Hongkongs Regierungschefin Carrie Lam hat das von der Führung in Peking geplante sogenannte Sicherheitsgesetz verteidigt. Es werde nicht die Rechte und Freiheiten der Stadt beeinträchtigen, sagte Lam und rief die Bürger auf, abzuwarten, bis Einzelheiten des Gesetzes bekannt seien. "Es gibt keinen Grund für uns, besorgt zu sein", sagte sie in ihrer wöchentlichen Pressekonferenz.

Erst am Sonntag hatten Tausende Demonstranten in Hongkong gegen die Pläne der Pekinger Führung protestiert. Die Polizei ging massiv gegen sie vor und nahm fast 200 Menschen fest. Für Mittwoch sind weitere Kundgebungen geplant.

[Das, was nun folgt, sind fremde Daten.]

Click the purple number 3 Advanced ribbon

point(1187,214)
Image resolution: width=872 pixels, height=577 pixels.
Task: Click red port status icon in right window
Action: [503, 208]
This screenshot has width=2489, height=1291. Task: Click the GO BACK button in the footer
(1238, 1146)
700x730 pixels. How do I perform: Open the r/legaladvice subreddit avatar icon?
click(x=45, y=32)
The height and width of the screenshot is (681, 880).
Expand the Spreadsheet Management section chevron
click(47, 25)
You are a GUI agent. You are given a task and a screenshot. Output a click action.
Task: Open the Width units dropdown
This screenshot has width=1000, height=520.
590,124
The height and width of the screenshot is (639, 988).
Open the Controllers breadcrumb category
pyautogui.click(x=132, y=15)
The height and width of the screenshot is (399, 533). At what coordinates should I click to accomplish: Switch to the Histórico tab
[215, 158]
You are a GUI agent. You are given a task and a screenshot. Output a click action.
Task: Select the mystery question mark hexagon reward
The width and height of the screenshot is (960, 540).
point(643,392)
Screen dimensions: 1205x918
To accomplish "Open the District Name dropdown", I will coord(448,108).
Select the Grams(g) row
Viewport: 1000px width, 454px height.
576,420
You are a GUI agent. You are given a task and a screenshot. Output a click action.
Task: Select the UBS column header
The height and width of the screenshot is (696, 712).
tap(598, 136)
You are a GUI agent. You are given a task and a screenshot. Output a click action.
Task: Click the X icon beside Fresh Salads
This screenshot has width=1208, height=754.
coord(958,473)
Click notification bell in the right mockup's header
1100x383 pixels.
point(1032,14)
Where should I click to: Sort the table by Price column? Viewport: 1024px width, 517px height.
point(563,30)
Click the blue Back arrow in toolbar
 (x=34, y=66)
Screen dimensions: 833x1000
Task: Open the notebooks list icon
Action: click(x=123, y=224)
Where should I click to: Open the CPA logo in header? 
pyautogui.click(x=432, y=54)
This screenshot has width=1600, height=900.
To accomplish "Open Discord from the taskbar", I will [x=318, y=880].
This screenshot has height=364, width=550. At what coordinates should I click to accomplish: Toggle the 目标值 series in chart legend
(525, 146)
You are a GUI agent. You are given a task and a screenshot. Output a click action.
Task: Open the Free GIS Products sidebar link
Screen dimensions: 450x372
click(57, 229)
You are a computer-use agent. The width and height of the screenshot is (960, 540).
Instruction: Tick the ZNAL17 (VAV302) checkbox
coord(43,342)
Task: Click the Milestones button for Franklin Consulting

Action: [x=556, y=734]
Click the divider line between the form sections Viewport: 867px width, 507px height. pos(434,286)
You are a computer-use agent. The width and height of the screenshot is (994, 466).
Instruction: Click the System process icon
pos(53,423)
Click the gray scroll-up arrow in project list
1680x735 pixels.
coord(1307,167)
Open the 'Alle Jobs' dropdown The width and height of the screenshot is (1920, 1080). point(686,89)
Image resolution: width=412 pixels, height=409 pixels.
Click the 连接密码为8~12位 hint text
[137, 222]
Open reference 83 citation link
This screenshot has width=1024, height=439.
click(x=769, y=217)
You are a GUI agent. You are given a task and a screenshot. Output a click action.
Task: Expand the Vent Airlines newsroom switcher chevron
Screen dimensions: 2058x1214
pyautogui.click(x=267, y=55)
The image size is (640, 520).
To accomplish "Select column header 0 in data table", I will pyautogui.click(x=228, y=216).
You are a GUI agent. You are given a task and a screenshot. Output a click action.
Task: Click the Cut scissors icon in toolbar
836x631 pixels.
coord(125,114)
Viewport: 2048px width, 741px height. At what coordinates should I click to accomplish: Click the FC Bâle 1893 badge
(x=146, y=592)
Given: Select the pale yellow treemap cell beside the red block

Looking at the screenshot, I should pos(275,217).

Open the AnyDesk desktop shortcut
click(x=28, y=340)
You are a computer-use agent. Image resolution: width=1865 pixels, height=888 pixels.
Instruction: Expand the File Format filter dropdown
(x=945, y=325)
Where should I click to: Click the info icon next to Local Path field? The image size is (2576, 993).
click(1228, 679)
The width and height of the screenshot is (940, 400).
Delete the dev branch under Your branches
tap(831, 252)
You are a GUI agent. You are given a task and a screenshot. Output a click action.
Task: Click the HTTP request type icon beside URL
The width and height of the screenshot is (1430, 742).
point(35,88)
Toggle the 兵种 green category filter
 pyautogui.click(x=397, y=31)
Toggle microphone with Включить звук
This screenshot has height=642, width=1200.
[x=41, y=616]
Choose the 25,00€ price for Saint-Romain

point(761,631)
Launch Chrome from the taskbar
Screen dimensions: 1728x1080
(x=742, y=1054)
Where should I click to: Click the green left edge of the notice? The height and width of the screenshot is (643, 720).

In den vergangenen 23 Jahren, seit die britische Kronkolonie an China übergegangen ist, habe Hongkong immer wieder bewiesen, dass es das Recht auf freie Meinungsäußerung und auf Demonstrationen wahre, sagte Lam. "Das Beste ist, das Gesetz vorliegen zu haben und zu verstehen, warum Hongkong dieses Gesetz jetzt braucht." Wie die Freiheiten in Hongkong, die über die in der Volksrepublik weit hinausreichen, auch unter dem neuen Gesetz Bestand haben sollen, ließ Lam aber offen. Kritiker werfen ihr schon lange eine zu große Nähe zur Führung in Peking vor.

China reagiert mit Gesetz auf Massenproteste in Hongkong

Vergangene Woche hatte Chinas Regierungschef Li Keqiang neue Gesetze und "Durchsetzungsmechanismen" zur Wahrung der nationalen Sicherheit in Hongkong angekündigt. Das Sicherheitsgesetz war am Freitag auf den Weg gebracht worden. Es soll "Separatismus" und "Aufruhr" in Hongkong verbieten und ist eine Reaktion auf die monatelangen Massenproteste im vergangenen Jahr gegen Chinas Einfluss.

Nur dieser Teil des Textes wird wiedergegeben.